What this task involves:
Transcribe the records below exactly as they appear, omitting any pictures.

##############################

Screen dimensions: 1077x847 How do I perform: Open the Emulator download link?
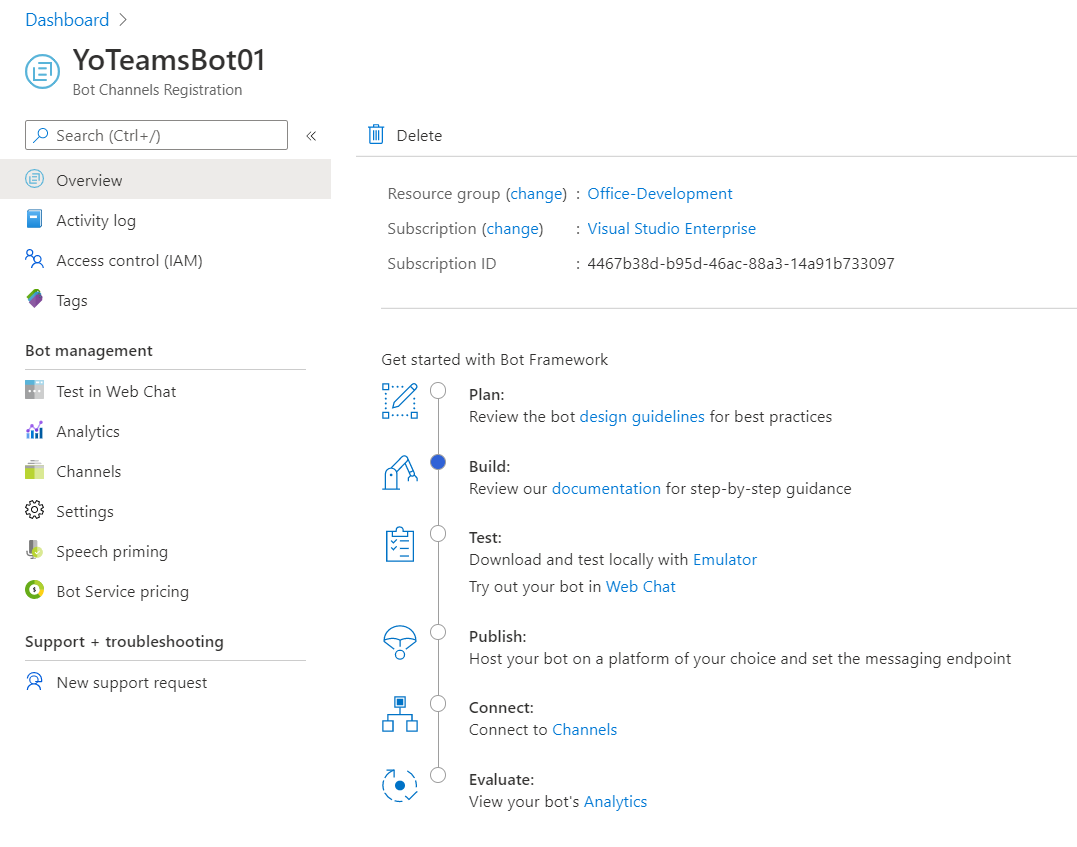(725, 560)
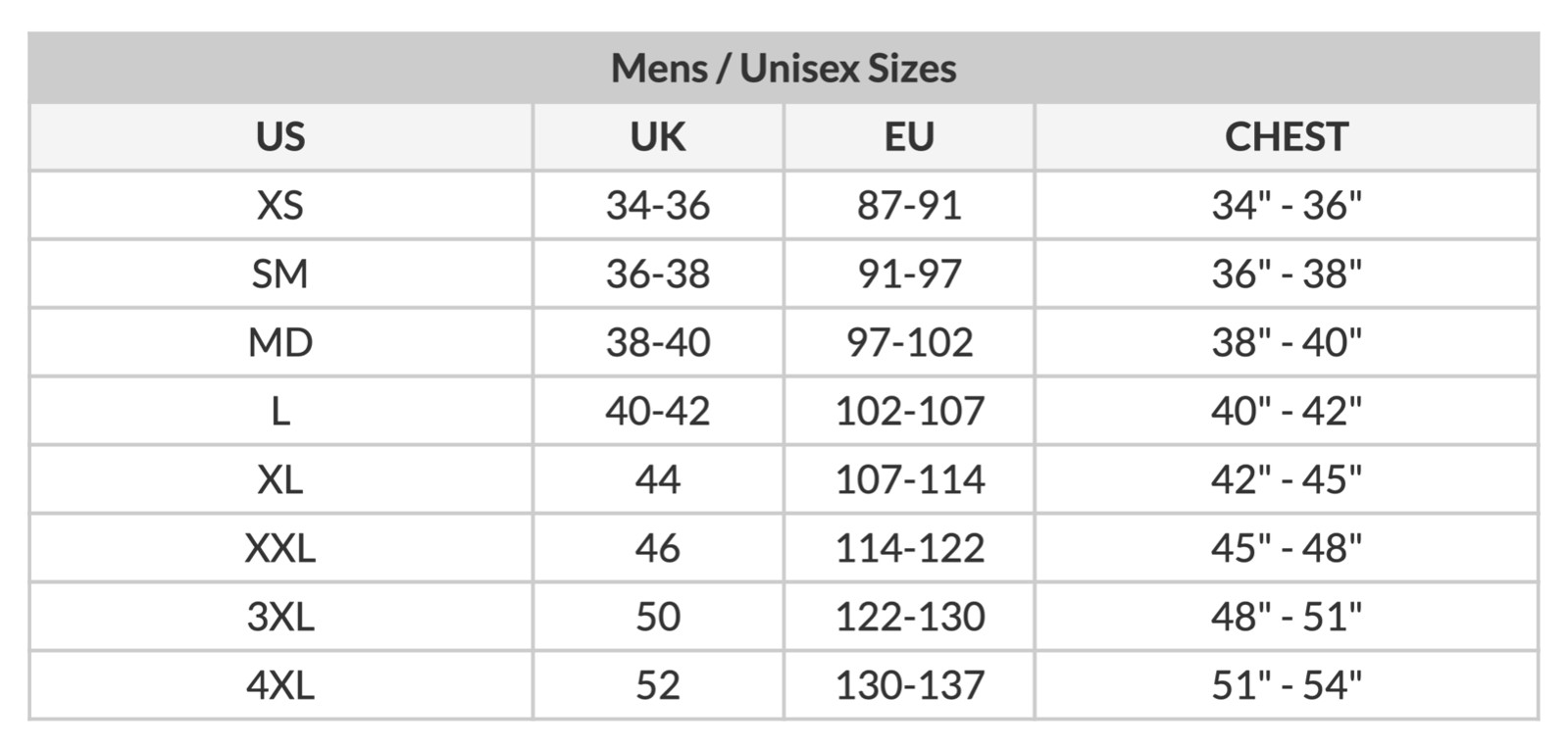1568x749 pixels.
Task: Select the US column header
Action: tap(280, 137)
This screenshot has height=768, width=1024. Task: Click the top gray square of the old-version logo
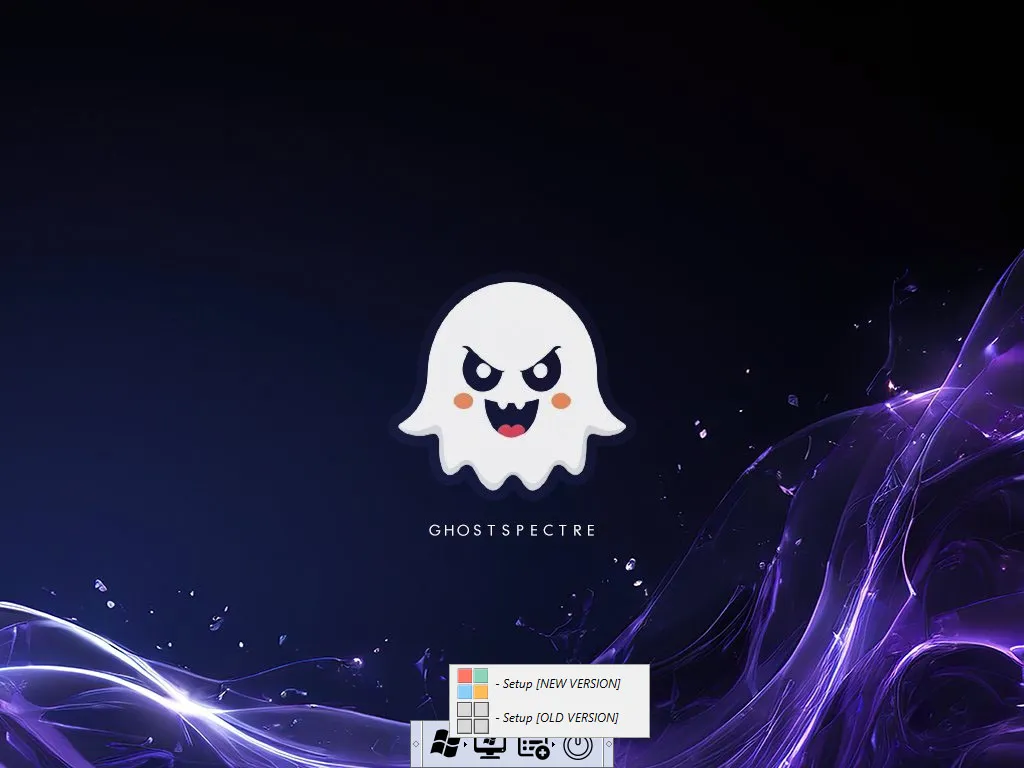[x=464, y=708]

##############################

Solution to the exercise:
Screen dimensions: 1077x847 How do I perform: Open the Emulator download link?
(725, 560)
1568x749 pixels.
Task: Select the US column header
Action: tap(280, 137)
This screenshot has height=768, width=1024. Task: Click the top gray square of the old-version logo
[x=464, y=708]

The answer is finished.